More about ferret and alternative implementations can be read on the ferret documentation.
NB: to install uhferret, Ruby must be able to compile and build C extensions.
Use
Command Line
Usage: uhferret [] file1 file2 ...
-h, --help help
-c, --code process documents as code
-t, --text process documents as text (default)
-d, --data-table output similarity table (default)

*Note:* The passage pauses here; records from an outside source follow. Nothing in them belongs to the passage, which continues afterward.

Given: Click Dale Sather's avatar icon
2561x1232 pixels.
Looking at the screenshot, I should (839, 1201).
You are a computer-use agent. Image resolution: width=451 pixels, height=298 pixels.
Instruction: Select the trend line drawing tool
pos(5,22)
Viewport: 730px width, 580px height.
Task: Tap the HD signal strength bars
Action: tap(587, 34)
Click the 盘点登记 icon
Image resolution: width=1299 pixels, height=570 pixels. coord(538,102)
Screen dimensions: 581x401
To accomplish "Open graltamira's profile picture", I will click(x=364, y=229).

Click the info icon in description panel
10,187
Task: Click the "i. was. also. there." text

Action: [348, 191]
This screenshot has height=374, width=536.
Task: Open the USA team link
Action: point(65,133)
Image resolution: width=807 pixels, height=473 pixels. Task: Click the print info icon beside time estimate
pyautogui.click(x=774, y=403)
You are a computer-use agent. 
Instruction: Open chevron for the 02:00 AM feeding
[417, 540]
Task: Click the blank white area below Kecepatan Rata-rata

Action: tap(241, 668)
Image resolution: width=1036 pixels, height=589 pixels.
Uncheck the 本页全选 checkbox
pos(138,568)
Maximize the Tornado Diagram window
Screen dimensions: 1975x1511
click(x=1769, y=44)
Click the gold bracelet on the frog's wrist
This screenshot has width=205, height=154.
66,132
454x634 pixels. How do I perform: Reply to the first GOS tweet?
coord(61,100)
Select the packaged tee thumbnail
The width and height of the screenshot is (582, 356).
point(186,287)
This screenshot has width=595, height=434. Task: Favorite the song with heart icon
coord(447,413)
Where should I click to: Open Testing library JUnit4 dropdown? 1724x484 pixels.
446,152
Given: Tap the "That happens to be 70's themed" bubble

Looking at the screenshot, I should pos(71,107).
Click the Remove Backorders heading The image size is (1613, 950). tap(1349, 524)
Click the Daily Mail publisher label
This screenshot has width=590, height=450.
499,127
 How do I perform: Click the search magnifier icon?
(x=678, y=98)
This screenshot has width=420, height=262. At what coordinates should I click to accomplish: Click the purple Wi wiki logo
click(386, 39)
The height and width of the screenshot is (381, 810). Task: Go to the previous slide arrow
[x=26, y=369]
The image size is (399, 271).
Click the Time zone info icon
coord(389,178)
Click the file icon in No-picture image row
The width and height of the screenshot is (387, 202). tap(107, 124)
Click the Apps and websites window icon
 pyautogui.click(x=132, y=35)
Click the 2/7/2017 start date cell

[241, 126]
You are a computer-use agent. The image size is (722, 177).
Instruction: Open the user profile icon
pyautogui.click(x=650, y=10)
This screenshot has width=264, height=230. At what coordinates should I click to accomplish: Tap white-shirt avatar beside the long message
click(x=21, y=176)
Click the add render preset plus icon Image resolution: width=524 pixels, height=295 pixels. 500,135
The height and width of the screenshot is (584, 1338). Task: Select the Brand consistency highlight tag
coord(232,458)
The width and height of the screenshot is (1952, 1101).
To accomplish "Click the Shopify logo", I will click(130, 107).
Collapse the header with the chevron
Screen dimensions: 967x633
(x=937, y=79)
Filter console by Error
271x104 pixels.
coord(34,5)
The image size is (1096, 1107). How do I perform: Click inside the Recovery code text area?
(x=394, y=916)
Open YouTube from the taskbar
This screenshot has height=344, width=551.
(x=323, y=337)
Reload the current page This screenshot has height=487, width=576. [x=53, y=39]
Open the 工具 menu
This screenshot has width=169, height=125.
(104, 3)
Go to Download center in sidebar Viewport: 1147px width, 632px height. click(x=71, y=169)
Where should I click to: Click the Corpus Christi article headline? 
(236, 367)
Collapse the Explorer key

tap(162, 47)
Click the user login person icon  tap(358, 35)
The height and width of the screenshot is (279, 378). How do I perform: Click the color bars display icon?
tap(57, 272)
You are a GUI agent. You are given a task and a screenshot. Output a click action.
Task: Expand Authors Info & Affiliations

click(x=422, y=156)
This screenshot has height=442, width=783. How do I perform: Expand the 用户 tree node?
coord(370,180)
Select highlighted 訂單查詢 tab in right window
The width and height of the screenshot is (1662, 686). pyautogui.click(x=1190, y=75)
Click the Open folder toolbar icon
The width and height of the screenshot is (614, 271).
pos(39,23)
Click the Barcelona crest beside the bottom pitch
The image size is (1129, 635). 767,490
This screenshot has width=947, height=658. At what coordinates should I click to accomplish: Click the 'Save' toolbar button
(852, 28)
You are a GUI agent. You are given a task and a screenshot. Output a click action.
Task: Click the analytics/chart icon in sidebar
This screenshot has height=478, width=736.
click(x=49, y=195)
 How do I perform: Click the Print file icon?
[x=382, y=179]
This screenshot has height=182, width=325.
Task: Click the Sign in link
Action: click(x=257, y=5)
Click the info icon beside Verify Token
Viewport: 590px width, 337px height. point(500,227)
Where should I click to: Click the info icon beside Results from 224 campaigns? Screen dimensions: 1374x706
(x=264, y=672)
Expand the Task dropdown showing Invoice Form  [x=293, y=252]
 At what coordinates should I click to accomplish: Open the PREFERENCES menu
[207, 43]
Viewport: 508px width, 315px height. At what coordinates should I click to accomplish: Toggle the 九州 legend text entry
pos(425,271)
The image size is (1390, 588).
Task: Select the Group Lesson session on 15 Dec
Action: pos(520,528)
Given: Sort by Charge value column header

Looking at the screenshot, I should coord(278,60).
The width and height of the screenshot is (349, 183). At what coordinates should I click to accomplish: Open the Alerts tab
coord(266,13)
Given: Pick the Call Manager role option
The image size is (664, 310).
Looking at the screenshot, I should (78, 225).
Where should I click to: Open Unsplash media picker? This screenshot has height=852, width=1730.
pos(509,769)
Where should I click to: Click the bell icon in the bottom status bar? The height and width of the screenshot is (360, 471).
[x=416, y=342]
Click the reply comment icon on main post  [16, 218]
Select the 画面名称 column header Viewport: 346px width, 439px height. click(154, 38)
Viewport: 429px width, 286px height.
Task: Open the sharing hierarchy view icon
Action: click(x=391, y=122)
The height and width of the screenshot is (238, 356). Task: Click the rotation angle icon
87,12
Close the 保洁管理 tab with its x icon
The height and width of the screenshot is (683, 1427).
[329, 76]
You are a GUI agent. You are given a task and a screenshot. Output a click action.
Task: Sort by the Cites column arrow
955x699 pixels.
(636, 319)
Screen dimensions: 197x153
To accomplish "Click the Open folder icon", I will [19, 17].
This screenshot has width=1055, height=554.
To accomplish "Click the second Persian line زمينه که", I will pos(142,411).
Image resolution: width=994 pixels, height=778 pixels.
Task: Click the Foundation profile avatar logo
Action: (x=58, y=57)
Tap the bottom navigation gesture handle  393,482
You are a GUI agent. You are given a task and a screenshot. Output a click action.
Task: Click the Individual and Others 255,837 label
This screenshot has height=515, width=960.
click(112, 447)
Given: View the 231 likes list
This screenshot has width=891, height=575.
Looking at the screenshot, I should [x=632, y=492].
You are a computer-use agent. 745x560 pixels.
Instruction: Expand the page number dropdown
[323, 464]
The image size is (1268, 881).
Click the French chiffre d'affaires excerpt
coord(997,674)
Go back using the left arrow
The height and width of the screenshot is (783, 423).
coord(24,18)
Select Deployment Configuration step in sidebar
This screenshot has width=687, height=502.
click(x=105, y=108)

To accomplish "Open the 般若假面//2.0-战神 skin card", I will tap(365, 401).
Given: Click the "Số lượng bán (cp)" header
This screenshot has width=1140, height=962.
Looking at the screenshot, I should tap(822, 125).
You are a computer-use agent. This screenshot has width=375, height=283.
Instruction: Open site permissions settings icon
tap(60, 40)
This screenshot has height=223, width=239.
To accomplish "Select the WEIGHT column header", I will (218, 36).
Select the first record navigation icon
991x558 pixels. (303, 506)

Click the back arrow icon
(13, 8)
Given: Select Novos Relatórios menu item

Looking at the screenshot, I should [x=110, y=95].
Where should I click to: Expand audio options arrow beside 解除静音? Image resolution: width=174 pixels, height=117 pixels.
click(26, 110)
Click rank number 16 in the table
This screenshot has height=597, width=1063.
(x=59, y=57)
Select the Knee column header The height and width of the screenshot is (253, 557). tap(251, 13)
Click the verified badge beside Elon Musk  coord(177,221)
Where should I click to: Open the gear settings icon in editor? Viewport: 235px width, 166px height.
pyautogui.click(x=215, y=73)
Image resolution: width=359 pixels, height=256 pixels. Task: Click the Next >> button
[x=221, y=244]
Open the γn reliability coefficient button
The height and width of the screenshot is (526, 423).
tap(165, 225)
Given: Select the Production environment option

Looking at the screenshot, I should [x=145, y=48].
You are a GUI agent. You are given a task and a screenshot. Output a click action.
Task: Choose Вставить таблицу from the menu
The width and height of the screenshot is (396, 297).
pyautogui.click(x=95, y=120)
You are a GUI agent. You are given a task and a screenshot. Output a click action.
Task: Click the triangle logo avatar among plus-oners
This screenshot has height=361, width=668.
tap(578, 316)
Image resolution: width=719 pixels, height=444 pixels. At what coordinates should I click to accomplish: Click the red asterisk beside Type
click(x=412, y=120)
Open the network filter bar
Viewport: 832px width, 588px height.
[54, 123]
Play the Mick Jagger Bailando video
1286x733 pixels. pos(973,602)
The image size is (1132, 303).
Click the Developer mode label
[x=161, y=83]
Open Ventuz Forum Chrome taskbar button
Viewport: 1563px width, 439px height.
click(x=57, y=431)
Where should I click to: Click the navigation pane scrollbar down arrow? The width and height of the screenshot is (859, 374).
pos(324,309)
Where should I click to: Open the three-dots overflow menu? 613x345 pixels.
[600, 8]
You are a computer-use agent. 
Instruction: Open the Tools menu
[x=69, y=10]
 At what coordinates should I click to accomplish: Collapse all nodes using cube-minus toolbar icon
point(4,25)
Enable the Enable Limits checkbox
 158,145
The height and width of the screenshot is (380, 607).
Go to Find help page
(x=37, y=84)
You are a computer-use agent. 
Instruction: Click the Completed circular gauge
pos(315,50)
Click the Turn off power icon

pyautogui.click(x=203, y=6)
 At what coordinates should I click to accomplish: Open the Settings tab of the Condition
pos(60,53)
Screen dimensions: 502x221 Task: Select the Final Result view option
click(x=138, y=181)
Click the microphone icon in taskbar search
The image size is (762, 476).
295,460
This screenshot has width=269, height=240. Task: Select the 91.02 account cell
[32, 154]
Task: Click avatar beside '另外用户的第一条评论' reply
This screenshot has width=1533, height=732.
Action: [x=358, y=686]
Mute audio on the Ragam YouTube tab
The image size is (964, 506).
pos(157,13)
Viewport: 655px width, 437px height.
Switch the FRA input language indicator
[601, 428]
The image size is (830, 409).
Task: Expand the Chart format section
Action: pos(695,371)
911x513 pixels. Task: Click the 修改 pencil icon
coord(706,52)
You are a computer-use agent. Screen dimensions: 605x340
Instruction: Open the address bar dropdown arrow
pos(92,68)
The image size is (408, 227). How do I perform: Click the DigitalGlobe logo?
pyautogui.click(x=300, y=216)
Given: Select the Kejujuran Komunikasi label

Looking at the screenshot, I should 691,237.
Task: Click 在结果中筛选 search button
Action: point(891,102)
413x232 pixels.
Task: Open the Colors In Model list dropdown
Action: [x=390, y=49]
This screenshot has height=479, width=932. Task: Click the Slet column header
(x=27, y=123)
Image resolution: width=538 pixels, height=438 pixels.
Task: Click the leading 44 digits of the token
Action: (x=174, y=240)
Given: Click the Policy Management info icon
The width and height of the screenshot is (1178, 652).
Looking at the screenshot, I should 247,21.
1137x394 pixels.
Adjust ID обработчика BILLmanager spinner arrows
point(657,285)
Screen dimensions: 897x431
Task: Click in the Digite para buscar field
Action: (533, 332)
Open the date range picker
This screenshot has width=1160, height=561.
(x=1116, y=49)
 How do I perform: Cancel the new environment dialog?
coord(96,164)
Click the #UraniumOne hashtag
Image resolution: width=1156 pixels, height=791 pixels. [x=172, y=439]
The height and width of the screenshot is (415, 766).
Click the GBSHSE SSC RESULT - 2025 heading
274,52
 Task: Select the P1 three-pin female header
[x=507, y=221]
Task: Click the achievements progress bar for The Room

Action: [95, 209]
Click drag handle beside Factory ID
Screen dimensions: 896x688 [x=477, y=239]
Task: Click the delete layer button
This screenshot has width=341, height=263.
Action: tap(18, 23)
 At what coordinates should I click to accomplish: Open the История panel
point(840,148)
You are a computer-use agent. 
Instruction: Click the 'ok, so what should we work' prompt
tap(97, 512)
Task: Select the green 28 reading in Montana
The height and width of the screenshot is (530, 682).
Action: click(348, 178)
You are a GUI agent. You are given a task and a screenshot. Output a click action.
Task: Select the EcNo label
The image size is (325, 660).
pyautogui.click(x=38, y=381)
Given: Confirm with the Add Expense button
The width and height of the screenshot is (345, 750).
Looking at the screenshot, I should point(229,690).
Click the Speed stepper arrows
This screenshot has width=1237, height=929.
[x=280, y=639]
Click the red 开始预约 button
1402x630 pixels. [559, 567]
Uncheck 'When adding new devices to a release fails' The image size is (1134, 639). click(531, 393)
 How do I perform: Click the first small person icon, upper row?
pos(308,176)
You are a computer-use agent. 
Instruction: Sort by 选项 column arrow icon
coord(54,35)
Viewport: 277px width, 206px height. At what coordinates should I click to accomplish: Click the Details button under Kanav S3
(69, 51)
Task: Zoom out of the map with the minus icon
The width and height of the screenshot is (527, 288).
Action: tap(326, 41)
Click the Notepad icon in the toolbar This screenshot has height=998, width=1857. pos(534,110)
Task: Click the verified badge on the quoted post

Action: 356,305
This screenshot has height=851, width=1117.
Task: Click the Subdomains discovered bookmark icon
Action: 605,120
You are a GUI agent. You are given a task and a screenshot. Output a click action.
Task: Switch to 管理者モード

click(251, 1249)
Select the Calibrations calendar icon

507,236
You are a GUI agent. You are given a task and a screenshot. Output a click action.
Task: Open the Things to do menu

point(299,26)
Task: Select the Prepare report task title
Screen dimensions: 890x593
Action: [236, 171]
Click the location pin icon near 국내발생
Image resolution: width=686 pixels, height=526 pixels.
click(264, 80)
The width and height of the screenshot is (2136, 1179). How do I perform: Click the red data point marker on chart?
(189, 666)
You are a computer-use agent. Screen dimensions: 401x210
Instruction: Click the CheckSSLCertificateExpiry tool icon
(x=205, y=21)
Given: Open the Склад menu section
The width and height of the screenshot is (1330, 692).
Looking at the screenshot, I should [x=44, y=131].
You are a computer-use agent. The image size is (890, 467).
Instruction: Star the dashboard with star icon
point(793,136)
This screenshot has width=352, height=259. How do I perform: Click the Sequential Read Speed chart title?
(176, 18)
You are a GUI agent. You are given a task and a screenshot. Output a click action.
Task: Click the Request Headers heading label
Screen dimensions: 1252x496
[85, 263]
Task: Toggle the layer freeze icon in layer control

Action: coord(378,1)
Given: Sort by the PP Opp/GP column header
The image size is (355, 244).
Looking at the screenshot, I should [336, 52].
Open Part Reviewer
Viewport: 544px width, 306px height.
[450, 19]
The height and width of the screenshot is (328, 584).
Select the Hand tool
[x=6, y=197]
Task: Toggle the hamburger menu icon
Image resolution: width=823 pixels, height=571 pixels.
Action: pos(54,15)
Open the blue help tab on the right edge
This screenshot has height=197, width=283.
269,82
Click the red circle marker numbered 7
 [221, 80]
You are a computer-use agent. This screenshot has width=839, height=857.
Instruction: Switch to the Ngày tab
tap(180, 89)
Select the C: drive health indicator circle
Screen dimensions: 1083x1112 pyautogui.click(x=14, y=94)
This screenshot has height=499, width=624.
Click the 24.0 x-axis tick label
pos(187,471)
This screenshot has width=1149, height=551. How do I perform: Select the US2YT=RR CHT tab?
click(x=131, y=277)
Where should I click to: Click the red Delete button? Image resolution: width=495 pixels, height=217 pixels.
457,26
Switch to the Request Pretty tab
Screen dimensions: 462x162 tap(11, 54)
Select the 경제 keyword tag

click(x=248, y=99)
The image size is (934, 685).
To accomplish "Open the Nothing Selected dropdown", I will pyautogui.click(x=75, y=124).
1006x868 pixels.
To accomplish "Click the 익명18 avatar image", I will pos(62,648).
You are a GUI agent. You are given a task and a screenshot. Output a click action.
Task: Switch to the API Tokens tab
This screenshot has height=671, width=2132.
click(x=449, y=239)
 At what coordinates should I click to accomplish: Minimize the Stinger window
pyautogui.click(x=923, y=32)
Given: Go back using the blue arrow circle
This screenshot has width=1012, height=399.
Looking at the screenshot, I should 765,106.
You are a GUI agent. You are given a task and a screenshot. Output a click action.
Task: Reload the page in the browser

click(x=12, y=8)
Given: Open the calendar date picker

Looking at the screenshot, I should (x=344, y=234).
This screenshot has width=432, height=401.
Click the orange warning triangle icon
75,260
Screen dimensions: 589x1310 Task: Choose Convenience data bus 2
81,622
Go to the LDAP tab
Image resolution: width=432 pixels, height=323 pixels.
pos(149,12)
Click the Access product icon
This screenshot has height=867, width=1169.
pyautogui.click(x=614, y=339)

-l, --list-trigrams output trigram list
-a, --all-comparisons output list of all comparisons
-x, --xml-report FILE generate xml report from two documents
-f, --definition-file FILE read document names from file
To compute the similarities of a set of files, use:
$ uhferret file1.txt file2.txt ...
An xml output can be generated for a pair of files using:
$ uhferret -x outfile.xml file1.txt file2.txt
The xml output can be displayed in a browser using the style sheet ‘uhferret.xsl’ in the examples folder, and then printed from the browser.
Program
Ferret can also be used as a library, and called from within a program. For example:
ferret = Ferret.new
ferret.add 'filename1.txt'
ferret.add 'filename2.txt'
ferret.run
ferret.output_similarity_table
Will create a new instance of Ferret, add two documents, run and then output the similarity between the two.
Server
Usage: uhferret-server []
-h, --help help
-p, --port n port number
-f, --folder FOLDER base folder
The folder to store the processed files will default to ‘FerretFiles’ and the port to 2000. Initial address: localhost:2000/ferret/home
NB: The server uses some *nix commands, and so currently does not work under Windows.
Acknowledgements
UHFerret has been developed at the University of Hertfordshire by members of the Plagiarism Detection Group. The original concept of using trigrams for measuring copying was developed by Caroline Lyon and James Malcolm. JunPeng Bao, Ruth Barrett and Bob Dickerson also contributed to the development of earlier versions of Ferret.